Bewareofthisonetoo · 11/11/2024 08:19

Normal to buy an anytime ticket -ridiculously rigid to buy a specific train unless you are prepared to buy another if plans change.

Whothefuckdoesthat · 11/11/2024 08:20

I don’t think you’re unreasonable to have changed your plans or not to have it occurred to you that she might struggle. She hasn’t told you she struggles; how were you supposed to know? But now you do know, so you can make the decision whether to accommodate her or avoid travelling with her again.

Lots of people are perfectly happy and confident travelling with someone else they perceive as knowing what they’re doing. Even if they aren’t relying on that person at all, just having a second person to make sure you don’t end up in Cornwall when you’re trying to get to Scotland is reassuring. The same journey by themselves would terrify them. I think it’s quite common.

Differentstarts · 11/11/2024 08:22

Bewareofthisonetoo · 11/11/2024 08:19

Normal to buy an anytime ticket -ridiculously rigid to buy a specific train unless you are prepared to buy another if plans change.
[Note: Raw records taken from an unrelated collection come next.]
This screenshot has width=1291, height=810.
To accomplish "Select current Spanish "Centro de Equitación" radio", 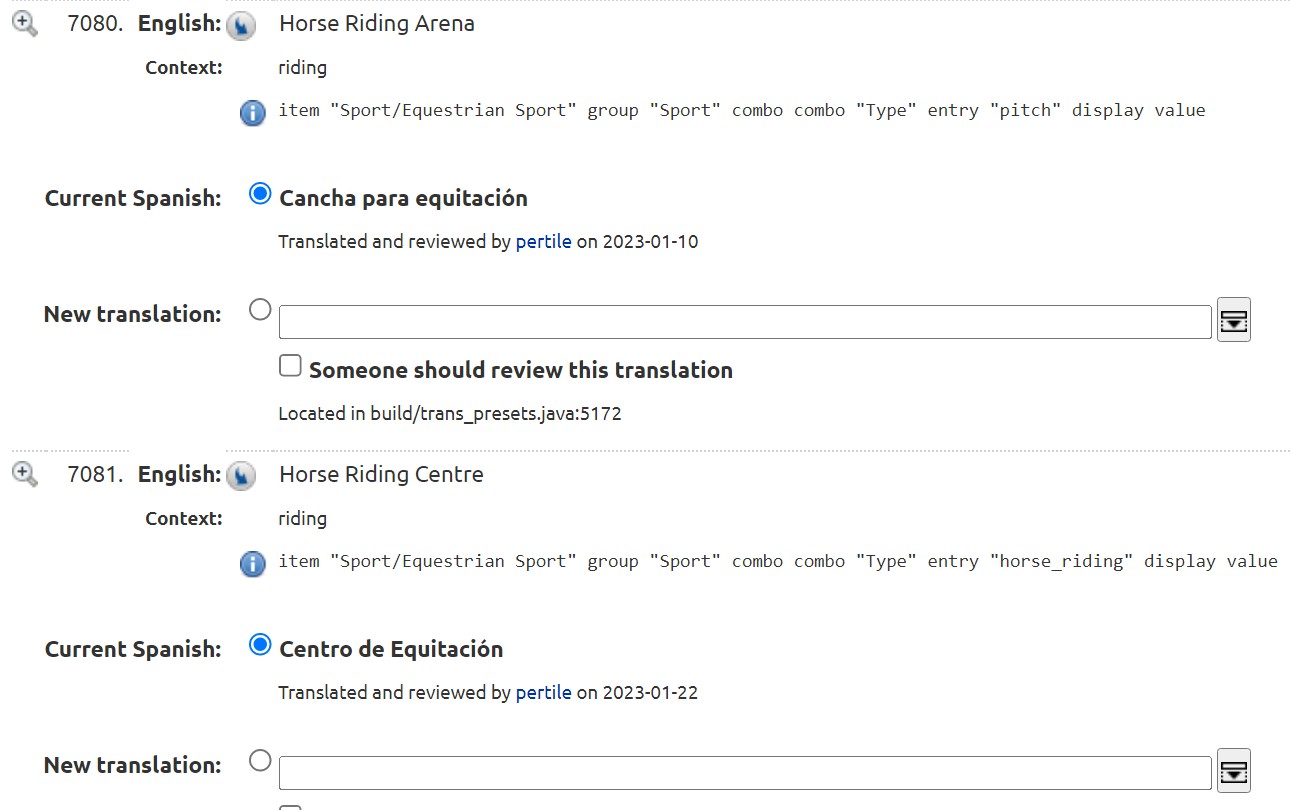I will [260, 645].
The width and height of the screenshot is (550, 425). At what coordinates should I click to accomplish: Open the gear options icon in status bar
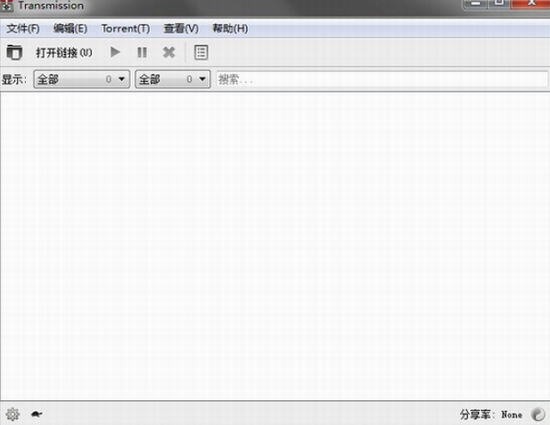point(13,414)
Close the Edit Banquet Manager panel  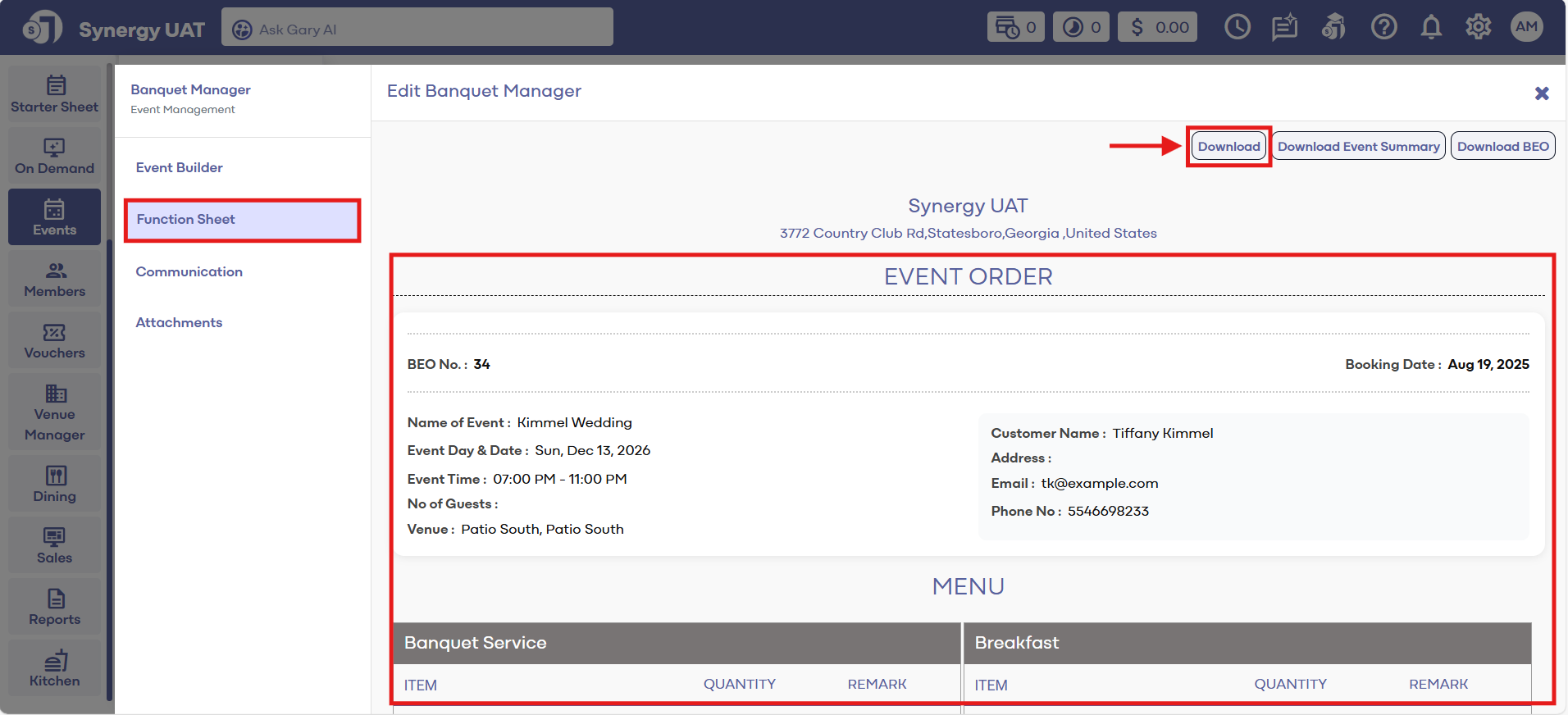[x=1542, y=93]
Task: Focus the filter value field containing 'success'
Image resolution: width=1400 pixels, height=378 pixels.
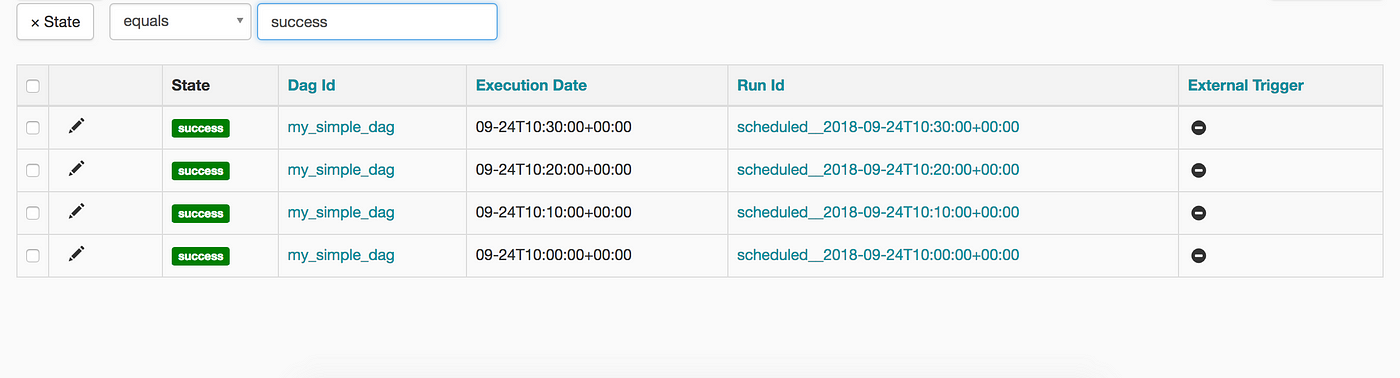Action: tap(377, 21)
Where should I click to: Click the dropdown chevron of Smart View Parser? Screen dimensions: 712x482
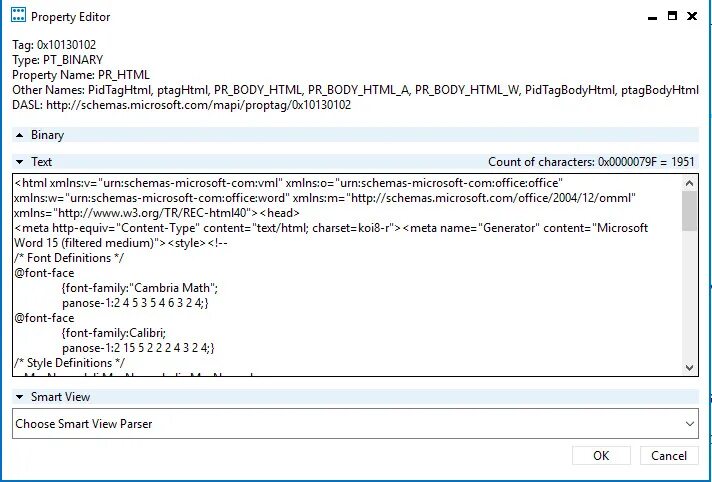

Maybe the friend doesn't use trains so didn't know this. So it would of been nice for op to explain that's what she's doing and the friend would of likely done the same

SecondStarOnTheRight · 11/11/2024 08:44

Bewareofthisonetoo · 11/11/2024 08:19

Normal to buy an anytime ticket -ridiculously rigid to buy a specific train unless you are prepared to buy another if plans change.

With the ridiculously differing prices it's more normal to buy specific tickets.

Recent trip to London was £70 specific, or between £120-200 flexible.